41 - Detection of Exon-Centric Copy Number Changes and Mutations with Customizable Target Enrichment

Abstract

Although targeted exome sequencing is a cost-effective method for identifying mutations in exons, high read depths from several neighboring regions away from exons are often required to provide confident copy number determination. There are significant limitations in exome sequencing to identify accurate aberration boundaries associated with potentially important regulatory regions outside of exons such as in introns or promoters. To enable higher resolution copy number calls in and around genes/exons of interest, we have augmented exonic tiling with custom target enrichment probes designed specifically to improve copy number variation (CNV) detection in these regions while maintaining exonic coverage of single nucleotide polymorphisms (SNPs), and insertions and deletions (INDELs).

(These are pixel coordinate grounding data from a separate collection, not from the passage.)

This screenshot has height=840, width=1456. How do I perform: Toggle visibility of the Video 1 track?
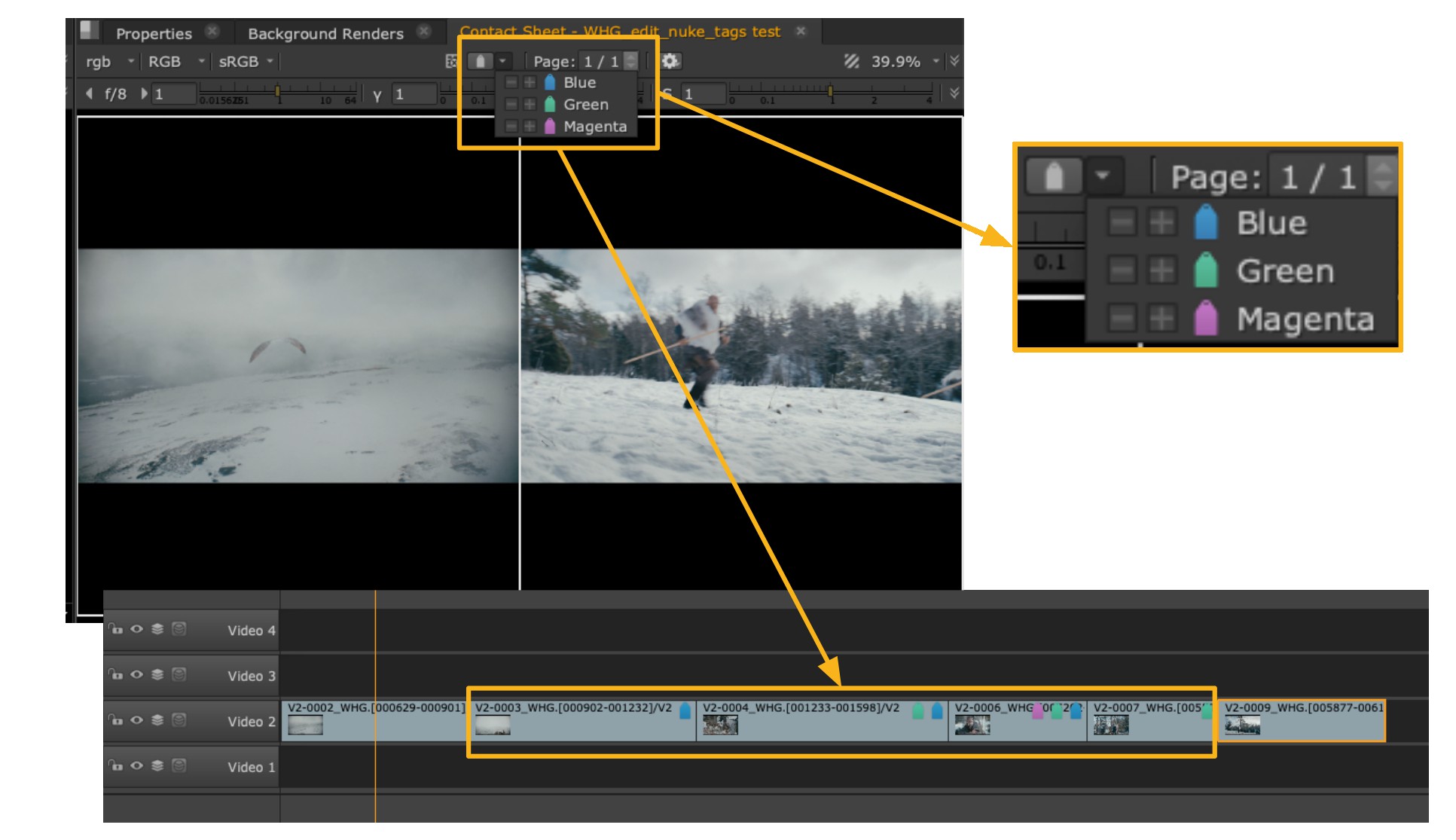click(136, 765)
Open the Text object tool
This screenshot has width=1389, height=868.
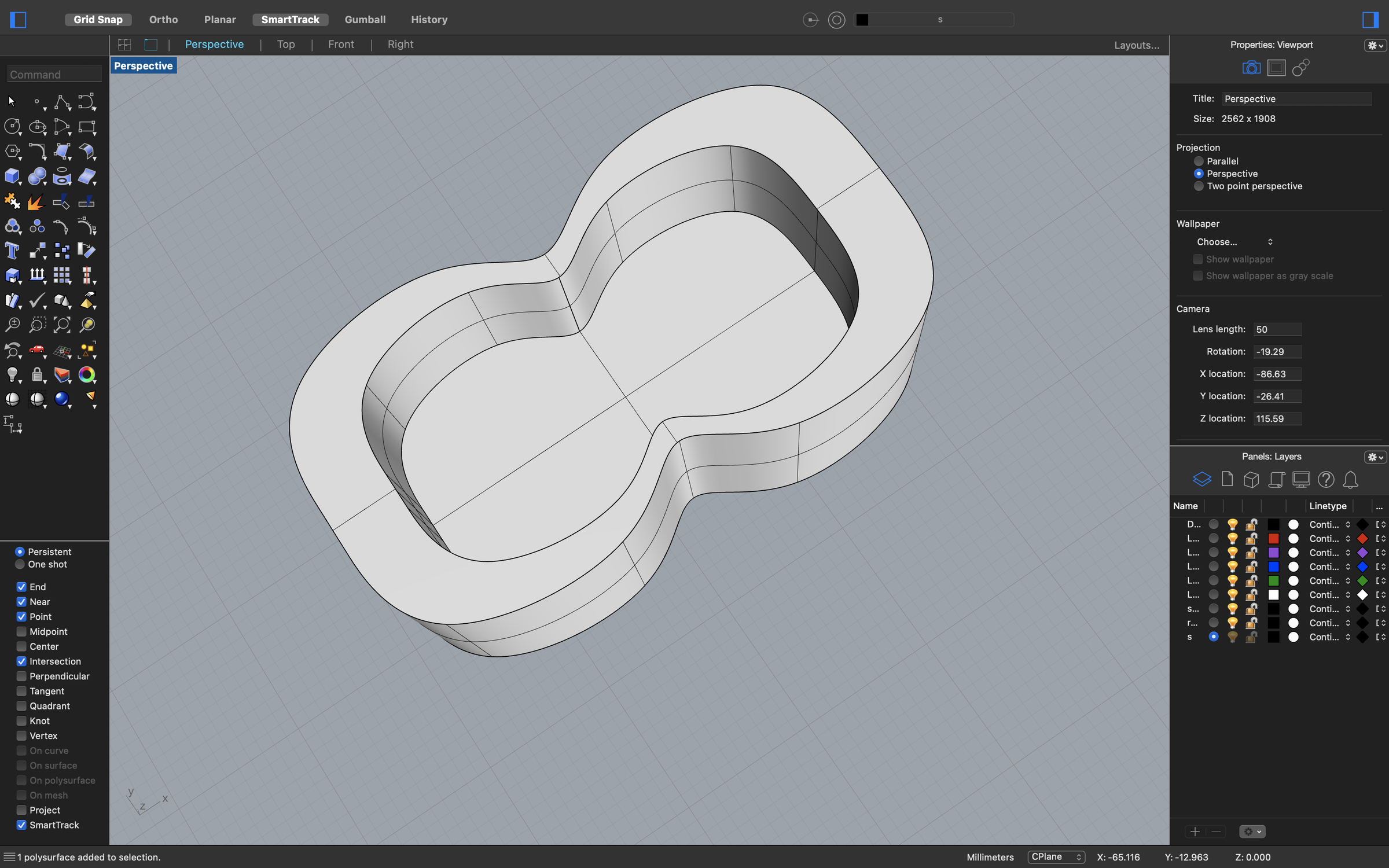(x=12, y=251)
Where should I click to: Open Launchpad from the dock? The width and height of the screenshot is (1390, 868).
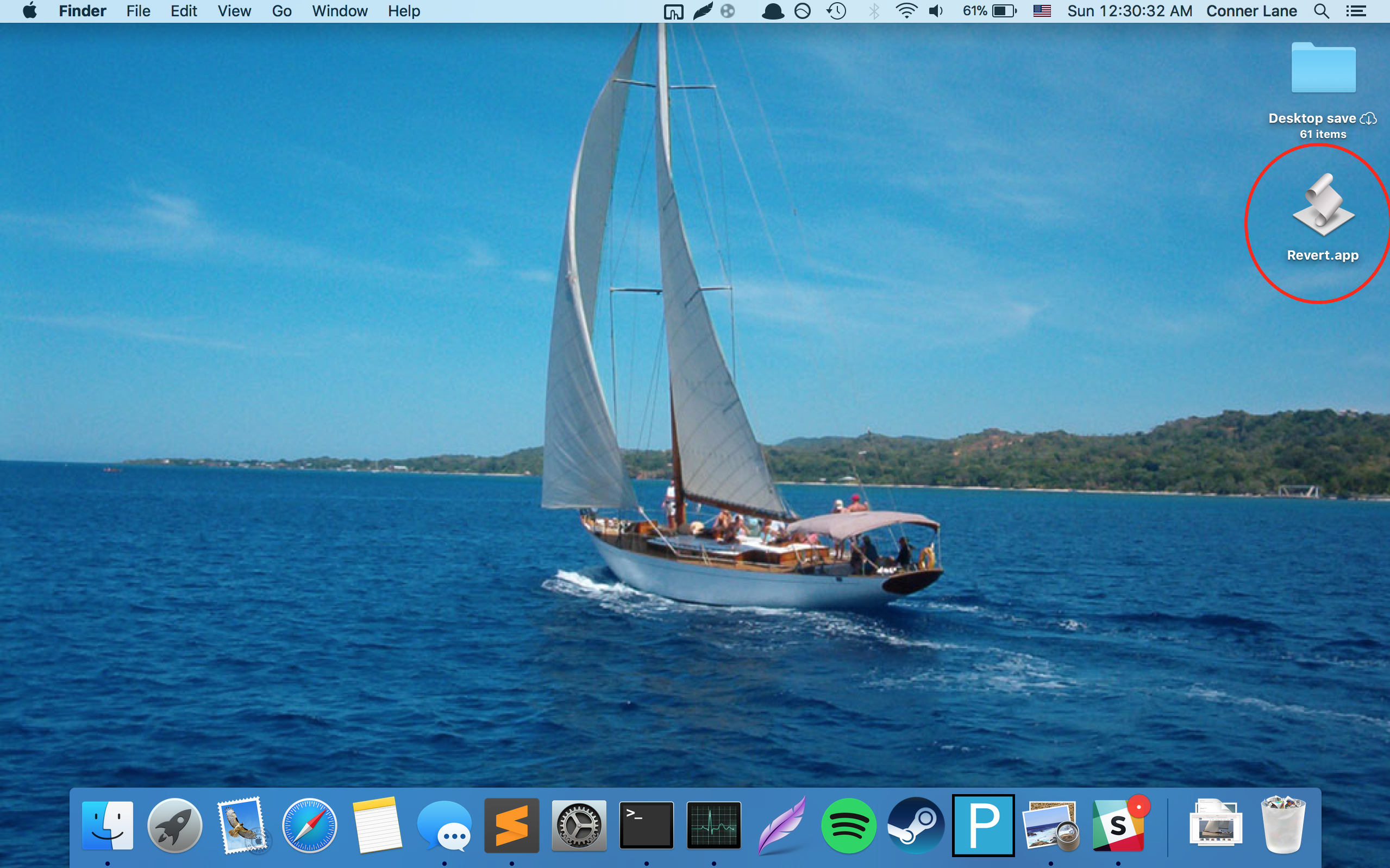coord(174,826)
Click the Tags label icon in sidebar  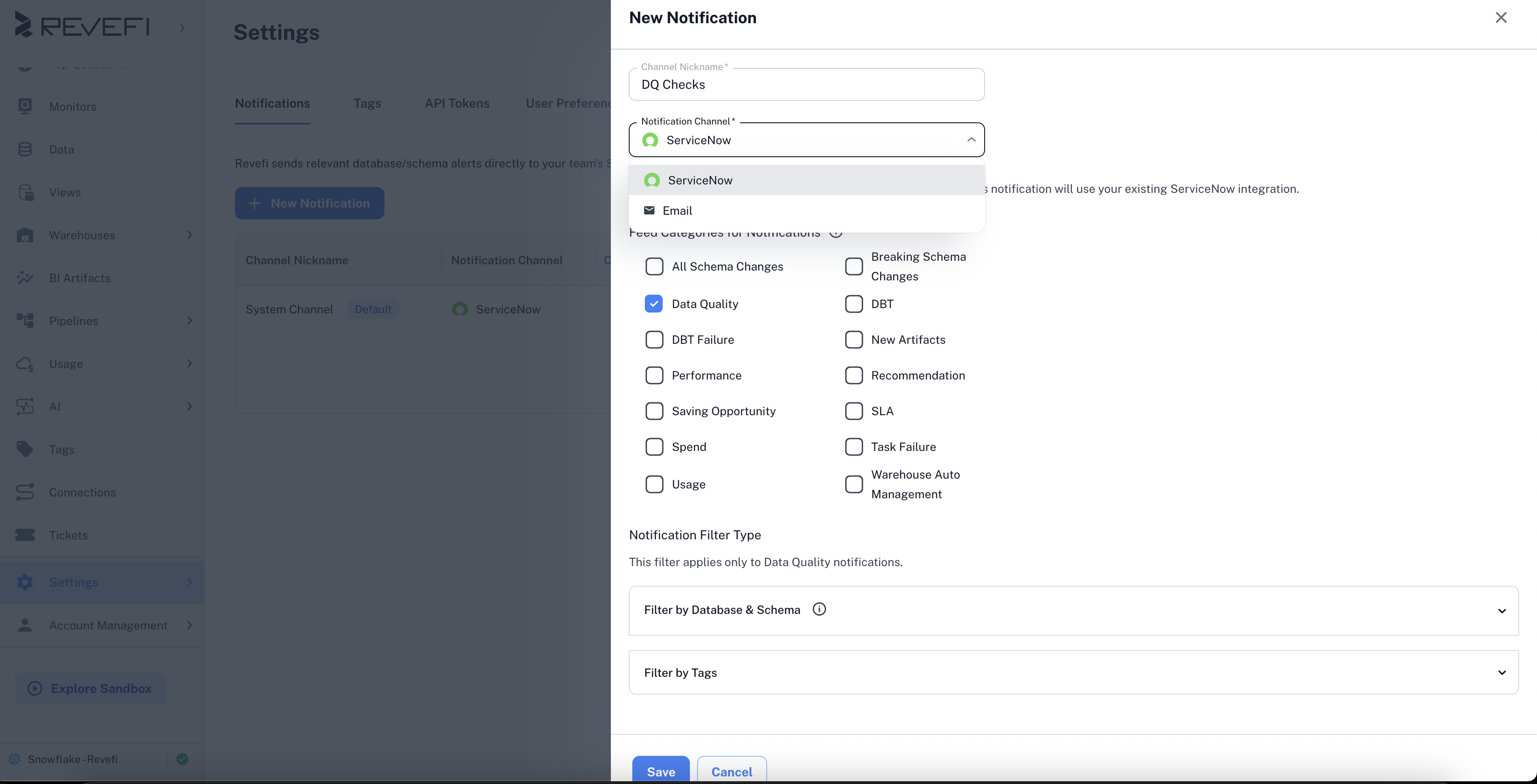25,449
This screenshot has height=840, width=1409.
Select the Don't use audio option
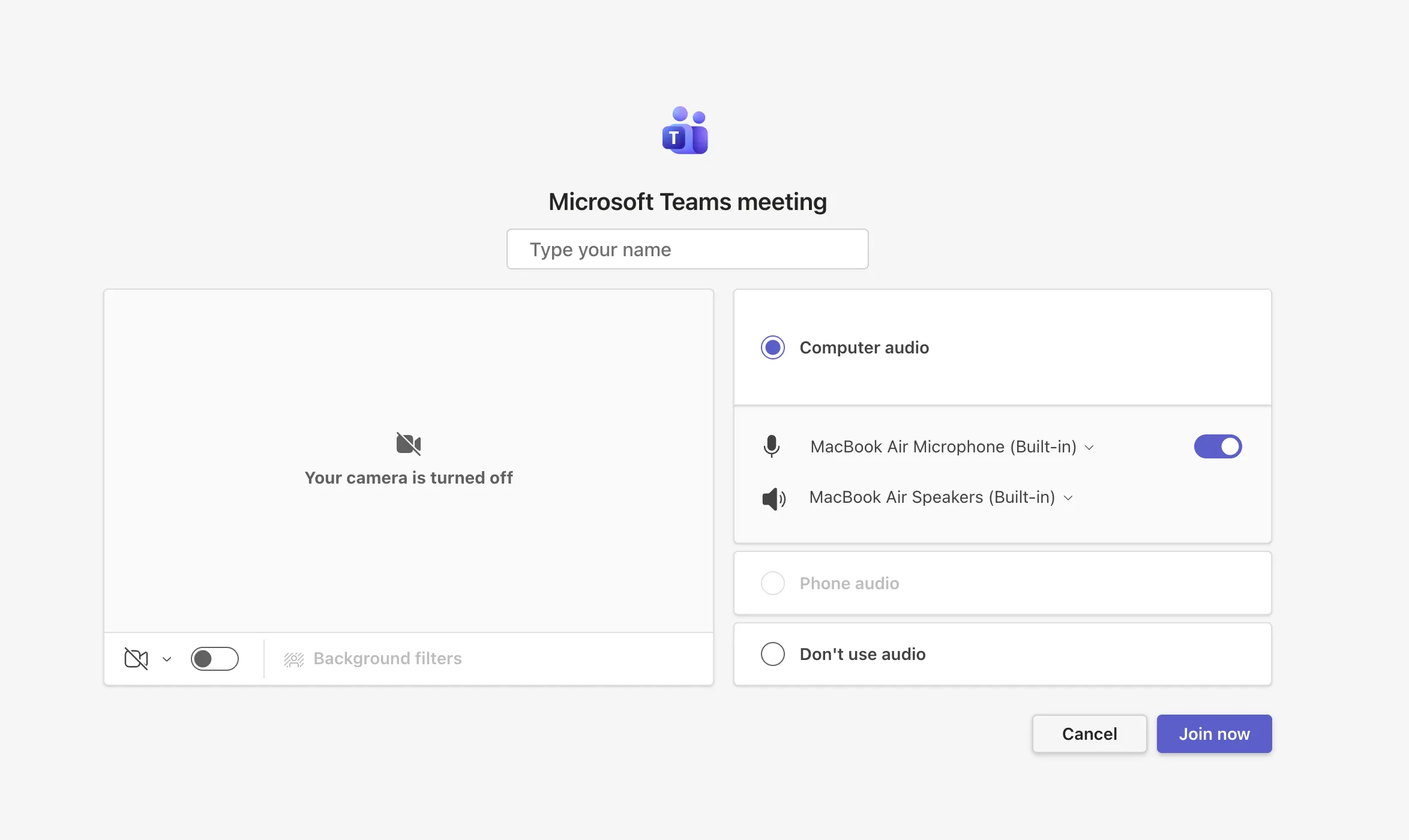tap(772, 654)
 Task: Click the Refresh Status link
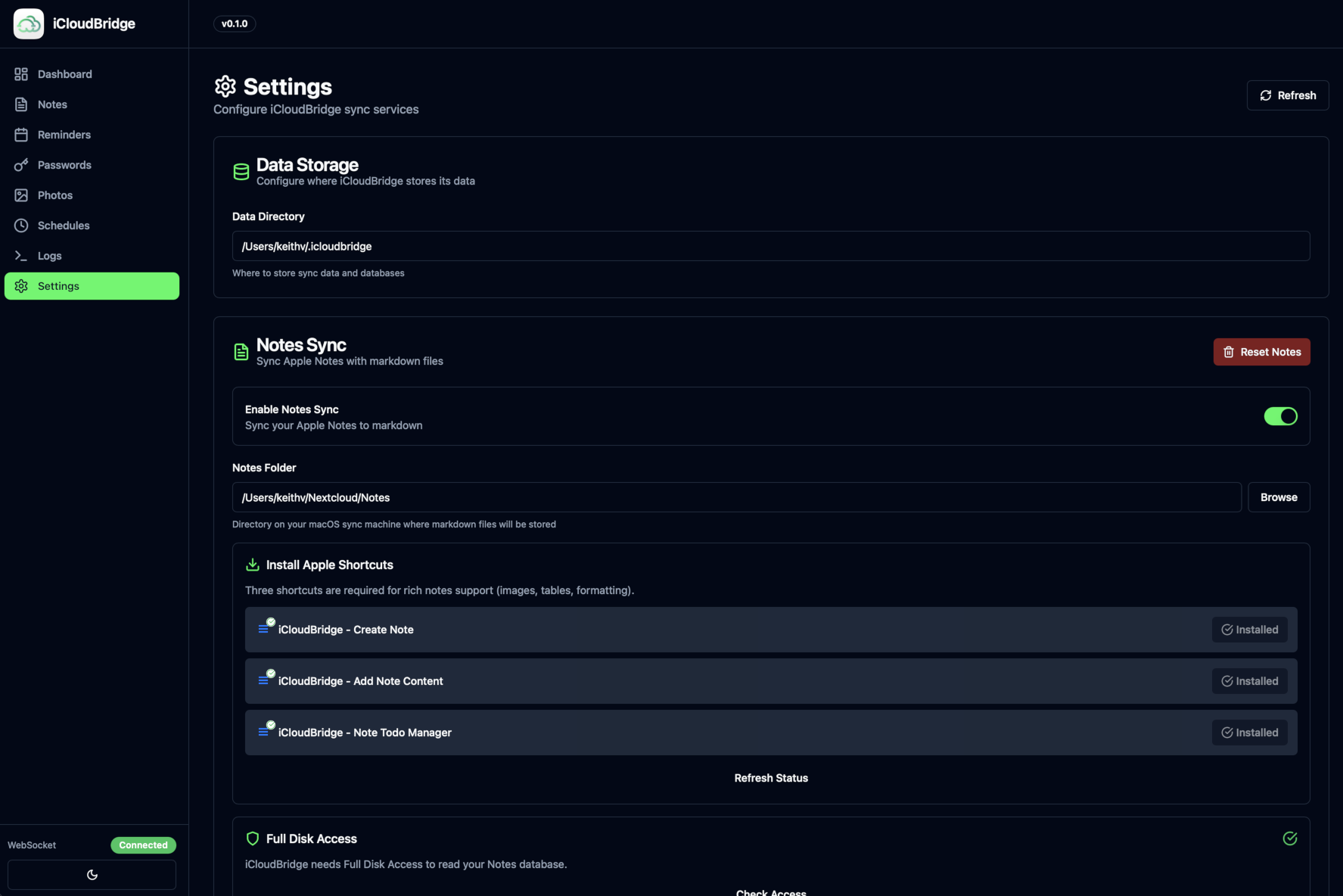tap(770, 777)
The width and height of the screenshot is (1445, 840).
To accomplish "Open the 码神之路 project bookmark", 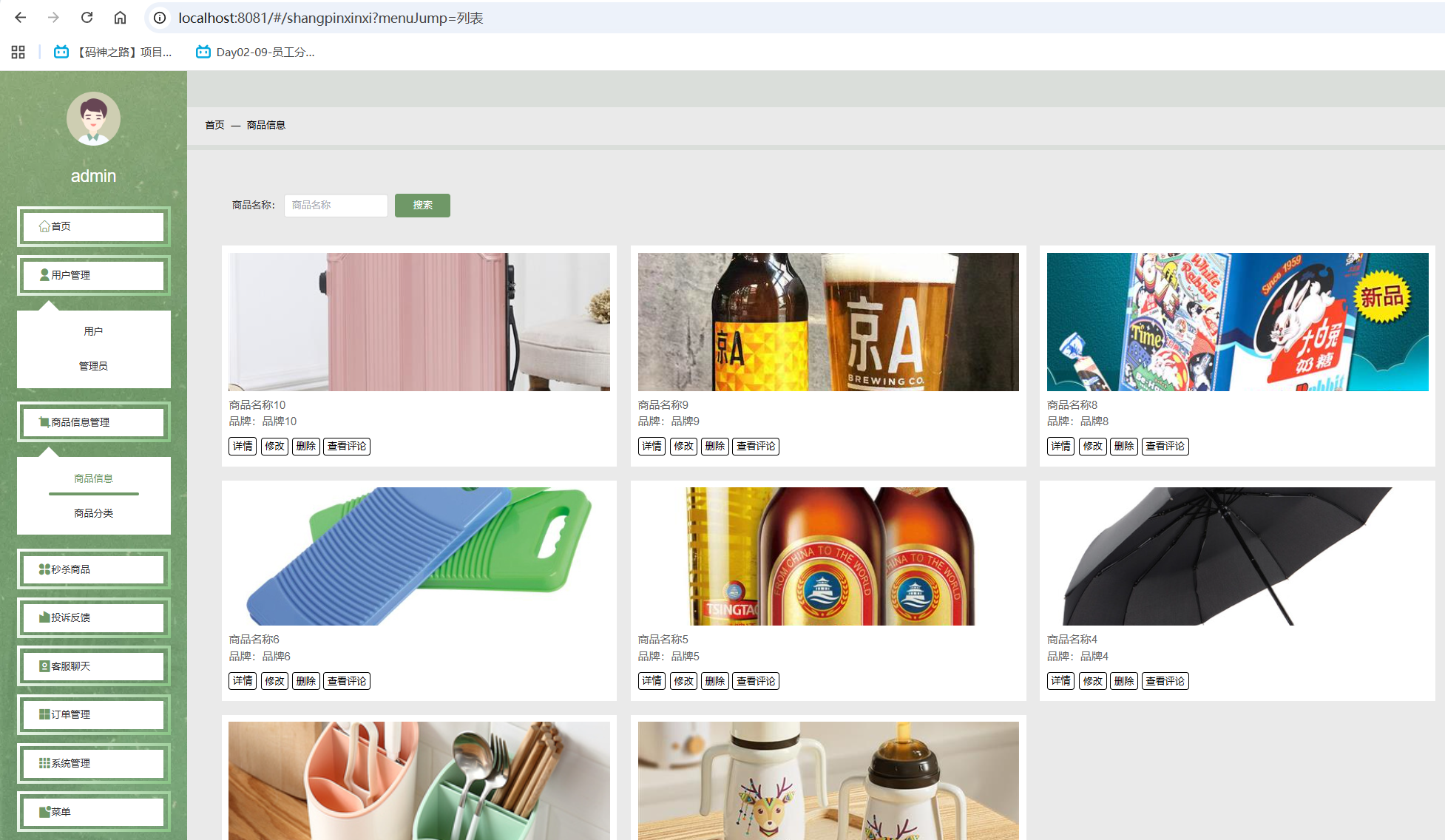I will point(113,52).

Herein we describe custom OneSeq, enabling higher resolution, exon-centric CNV detection in any genes of interest. When deployed in conjunction with existing exonic probes, they improve detection of biologically relevant CNVs in and near exons, while simultaneously detecting exonic SNPs and INDELs. The targeted CNV regions can be customized to address only a subset of genes, thus maximizing sequencing efficiency. We demonstrate that our approach improves detection of copy number changes with resolution often spanning just one or a few exons. Additionally, we identify aberrations in samples with either SNP/INDEL or CNV at a particular locus, and in some cases, compound heterozygotes with different aberrations in both alleles of the same locus. The addition of customizable, exon-centric OneSeq probes provides a means to detect exonic, intronic and intergenic CNVs, together with SNPs/ INDELs in a single assay. Conflict of Interest: All authors are employees of Agilent Technologies.